La polvere sulla mensola illuminata da un timido raggio di sole galleggia nell'aria fredda della sera. E' novembre ormai, il mondo attorno a noi si accinge a morire, in un lento e inesorabile letargo.

Nella stanza colorata d'autunno riecheggia la calda e morbida voce di Ben Howard, nuovo talento d'oltremanica. Un ragazzo che solo al secondo album in studio dimostra maturità e bravura crescenti. Lo scorso anno pubblicò un EP dai suoni densi e torbidi che stupì (la superba traccia "Oats In The Water" venne usata anche in un episodio della serie tv The Walking Dead). Stessi suoni che sono l'anima di questo suo nuovo lavoro "I Forget Where We Were".

Tracce immerse in un buio dal quale però si riesce sempre a scorgere una luce. Tracce malinconiche che avvolgono l'ascoltatore come una pesante coperta di lana. "Small Things" posta all'inizio spiazza. Emoziona da subito, la vibrante chitarra elettrica e la batteria distante fanno di questo brano uno dei migliori dell'intero album. Malinconia, oscurità, tristezza. Ma c'è speranza laggiù in fondo, c'è la luce nella coda quasi post-rock della canzone.

Se in "Rivers In Your Mouth" e nella title-track si toccano sonorità più allegre e frizzanti, più "radio-friendly" non significa che Ben Howard voglia adagiarsi in musica sempliciotta per scalare le classifiche inglesi. Al contrario, è proprio con questi brani dal suono più "pop" che si sente la differenza tra la sua musica e quella di mille altri artisti. Ne escono canzoni mai banali, con un'anima raffinata e profonda. L'anima che Ben Howard ha messo in tutti i dieci brani di questo nuovo album.

C'è spazio anche per il classico folk d'autore: il suono rotondo della chitarra acustica, le dita che scorrono sulle corde. "In Dreams" odora di caldarroste e sprigiona il calore del fuoco nel caminetto. La morbidezza di "Evergreen" penetra sottopelle e crea l'atmosfera giusta per una notte fredda e stellata, con il calore del proprio partner accanto a noi che ci riappacifica con il mondo.

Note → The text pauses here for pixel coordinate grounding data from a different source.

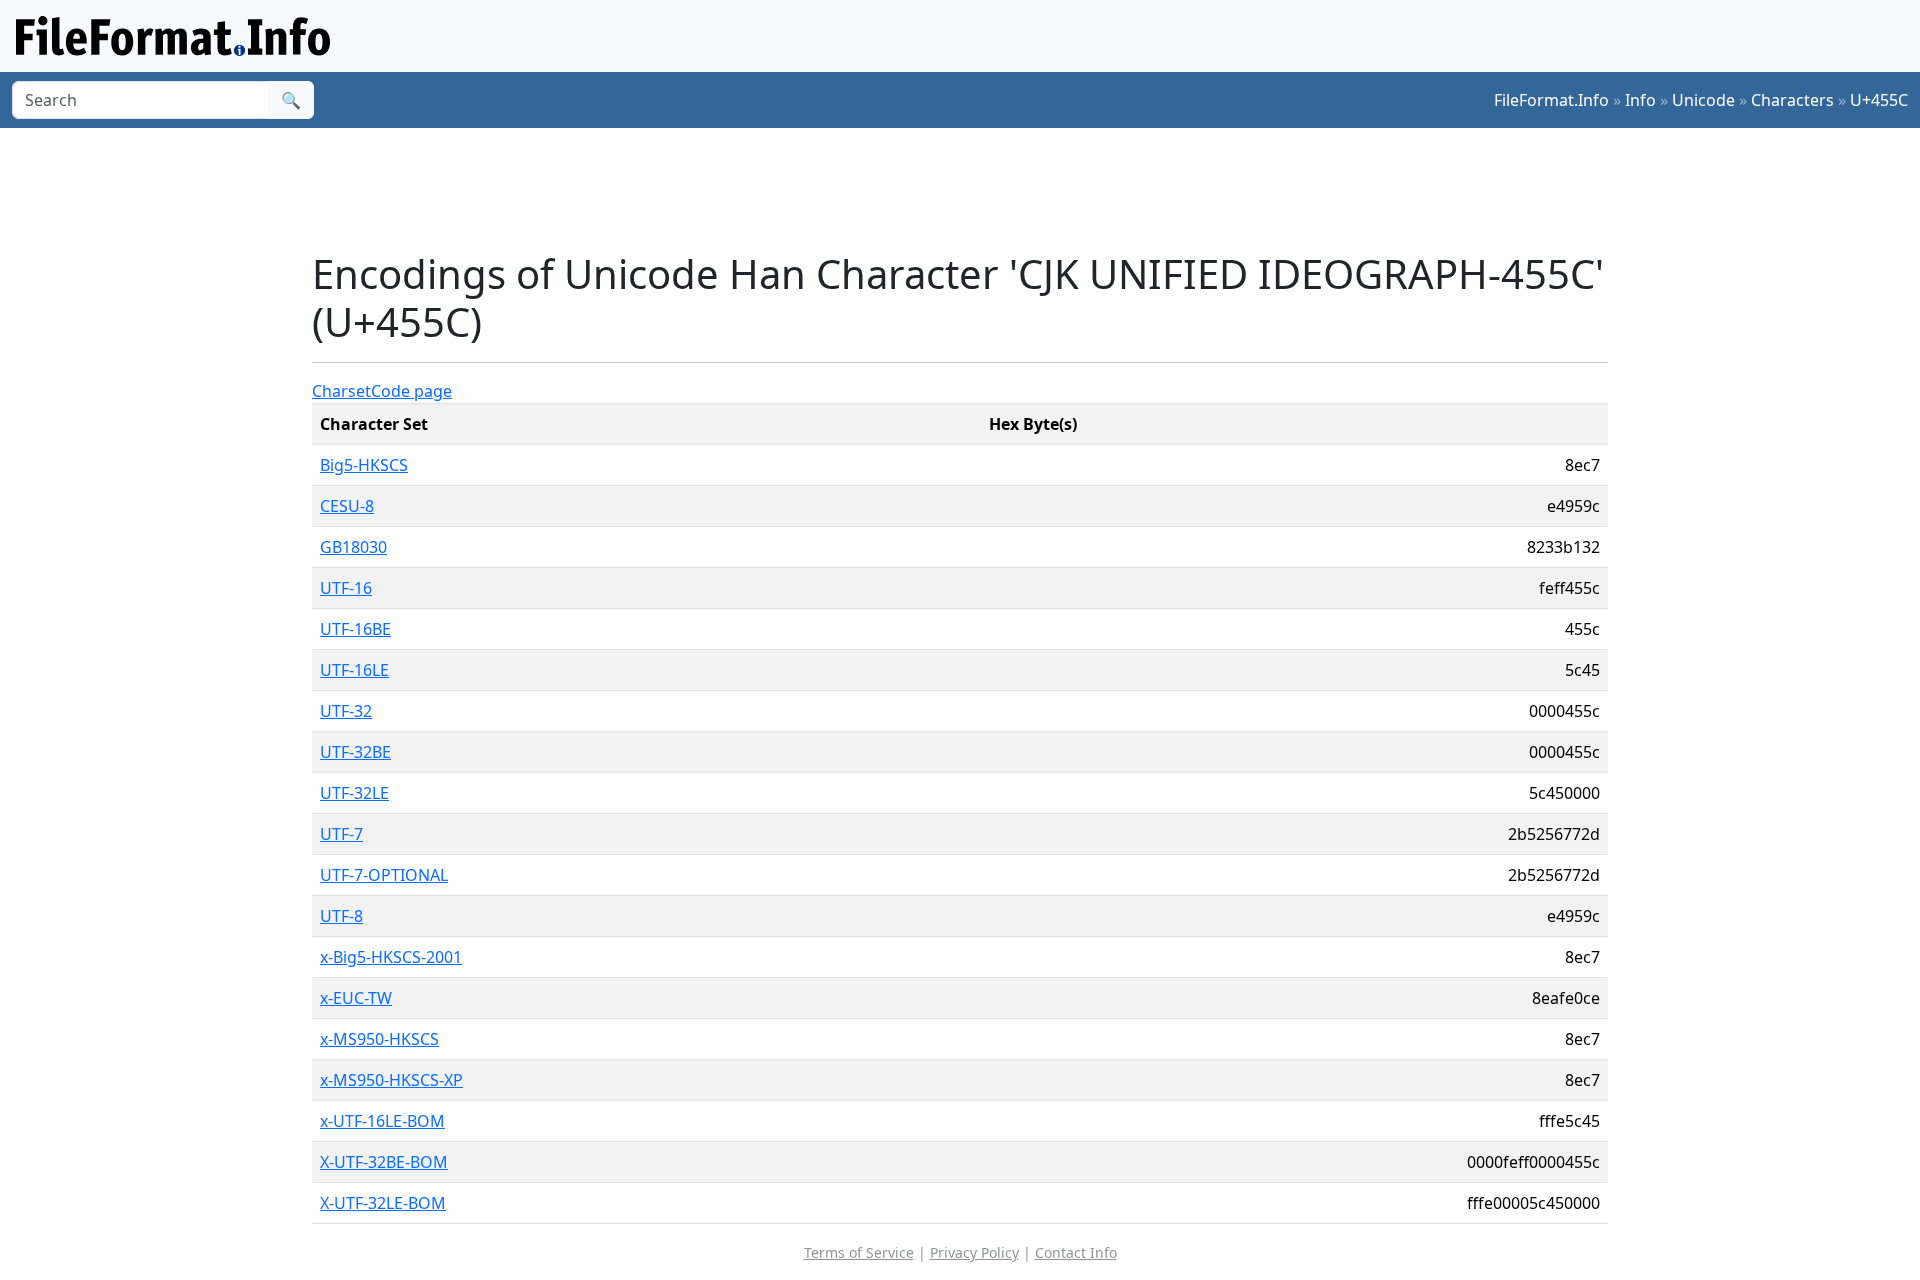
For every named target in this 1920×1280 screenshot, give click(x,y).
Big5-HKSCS (364, 465)
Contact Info (1076, 1252)
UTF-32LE (354, 793)
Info (1640, 100)
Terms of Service (859, 1252)
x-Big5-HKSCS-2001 (391, 957)
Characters (1792, 100)
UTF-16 (346, 588)
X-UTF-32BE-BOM (384, 1162)
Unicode (1703, 100)
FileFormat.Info (1551, 100)
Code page (411, 391)
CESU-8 (347, 506)
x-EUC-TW (356, 998)
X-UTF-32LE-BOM (383, 1203)
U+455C (1879, 100)
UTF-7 (341, 834)
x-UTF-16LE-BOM (382, 1121)
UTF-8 (341, 916)
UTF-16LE (354, 670)
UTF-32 (346, 711)
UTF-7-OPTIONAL (384, 875)
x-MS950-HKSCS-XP (391, 1080)
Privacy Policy (974, 1252)
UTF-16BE (355, 629)
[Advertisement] (972, 189)
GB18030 (353, 547)
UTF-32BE (355, 752)
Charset (341, 391)
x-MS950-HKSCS (379, 1039)
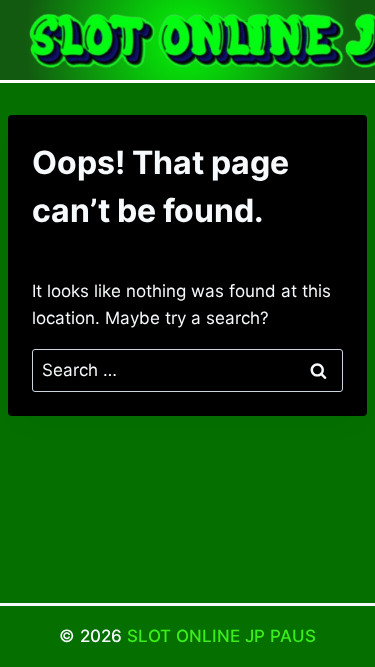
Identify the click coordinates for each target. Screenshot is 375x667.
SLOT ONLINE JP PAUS (221, 636)
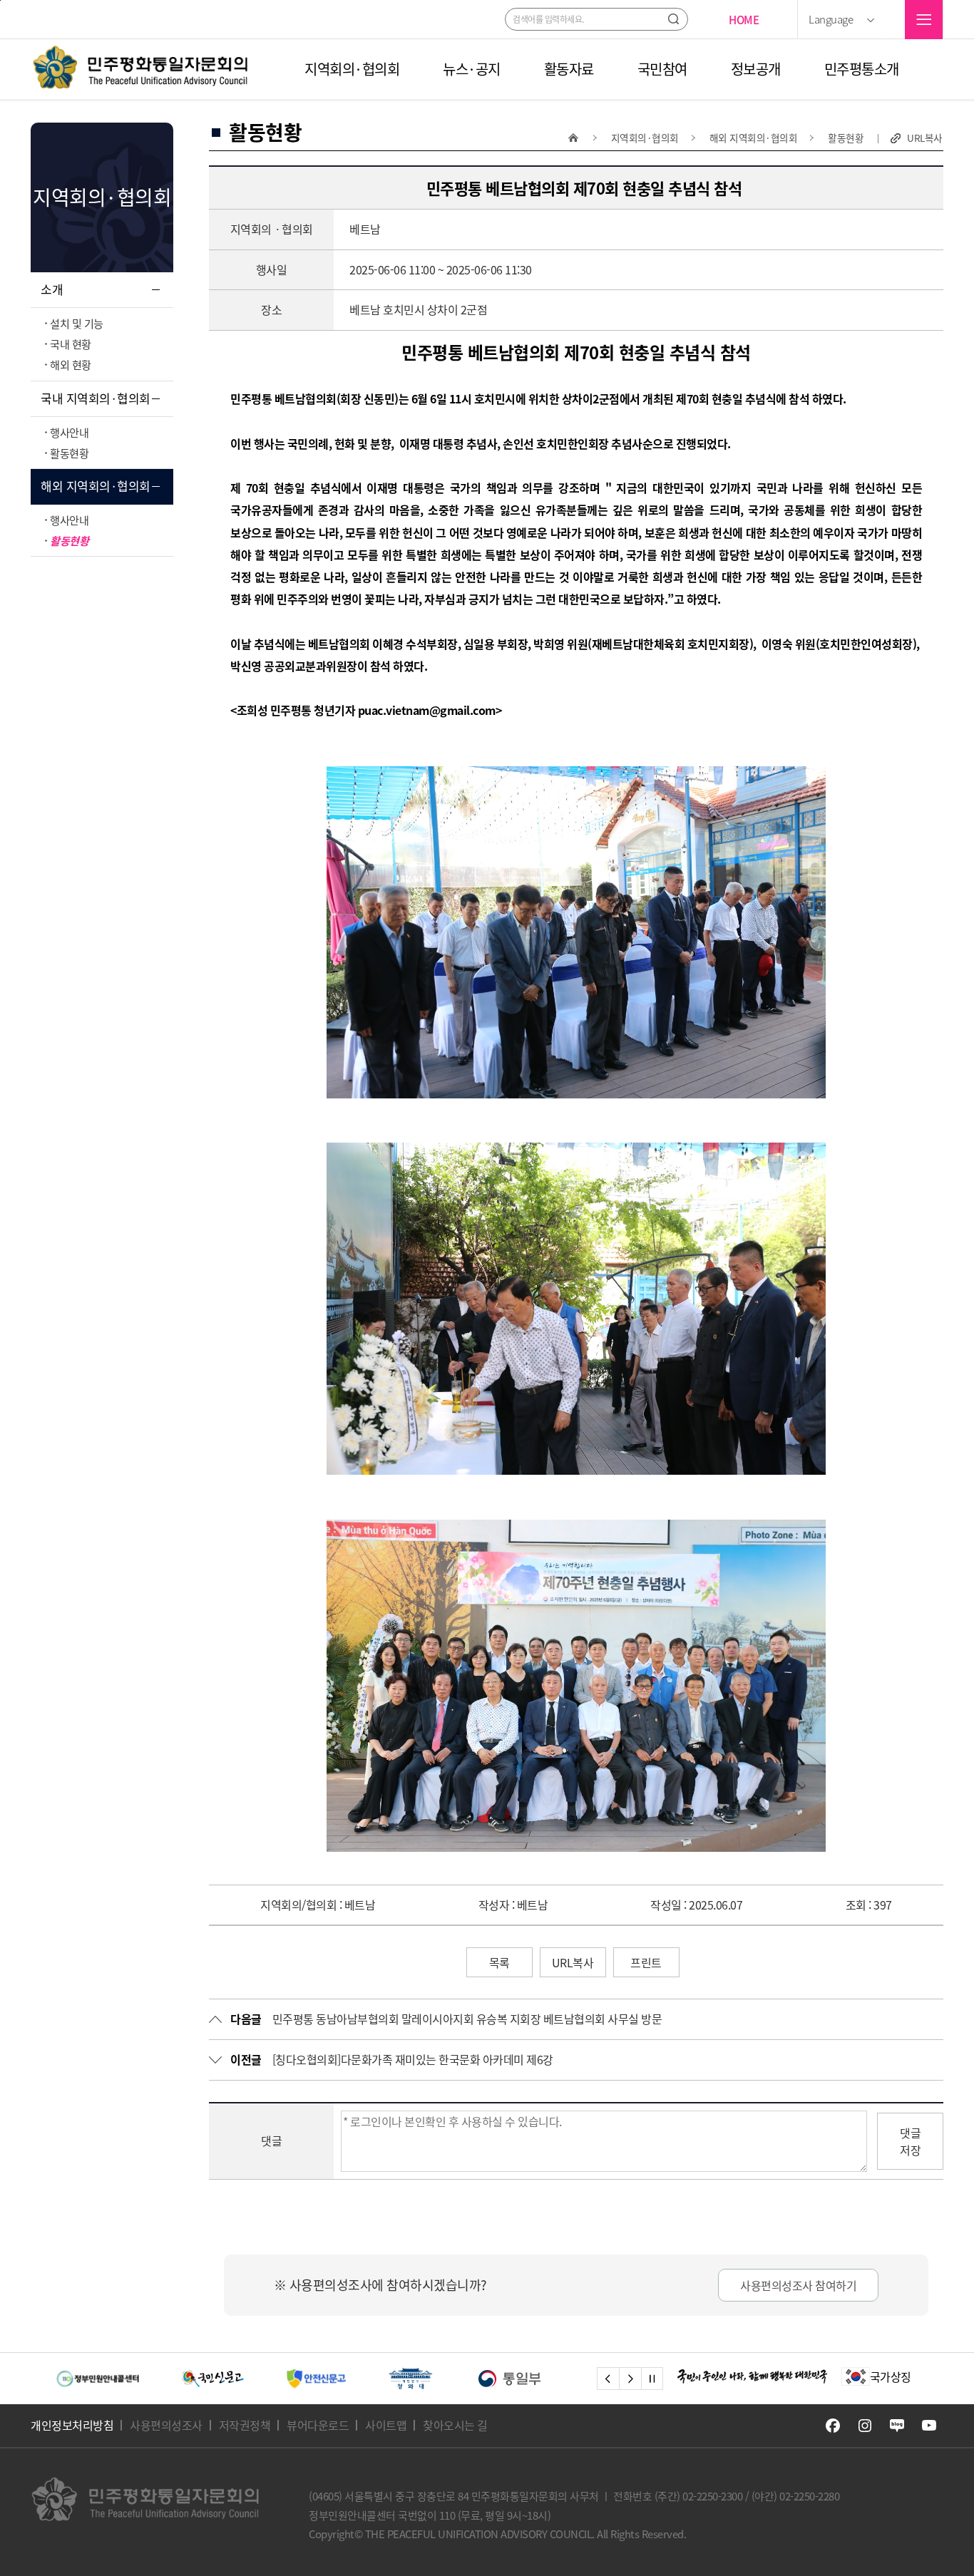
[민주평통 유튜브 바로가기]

I brani più lunghi sono meravigliose pennellate di colori caldi. Rosso, arancione e giallo. I sette minuti di "Time Is Dancing" hanno la capacità di tirarci su di morale, di farci sentire meno soli. In questo grandioso pezzo il richiamo ai The National è forte, ma non si sfocia mai nell'imitazione palese. Ben Howard va oltre, infarcisce con la sua peculiare voce e con il suo personale stile quella che è solo una citazione dei suoi beniamini, degli artisti che ascolta quotidianamente. "End Of The Affair" è uno spettacolare brano di quasi otto minuti in cui Ben dà l'anima e il corpo. Le sue mani che carezzano le sei corde. La sua voce vibrante che scorre diretta al cuore. E quella seconda parte da brividi, in cui un delicatissimo tappeto post-rock cresce fino a toccare vette emotive altissime, ci ricorda i Daughter, una delle più gradite sorprese musicali dello scorso anno.

Il nome di Ben Howard era stato forse inserito frettolosamente nella lunga lista di cantautori e band "che fanno tutti la stessa cosa", ma con questo suo nuovo lavoro sorprende ed esce definitivamente dal guscio. Si stacca dalla massa, creando un disco di rara profondità e complessità. Folk e pop, ma anche molti altri piccoli guizzi di immensa ispirazione che portano questo album ad un livello inaspettato.

Anche quest'autunno avrà la sua perfetta colonna sonora, e noi avremo una calda coperta in cui riscaldarci il cuore.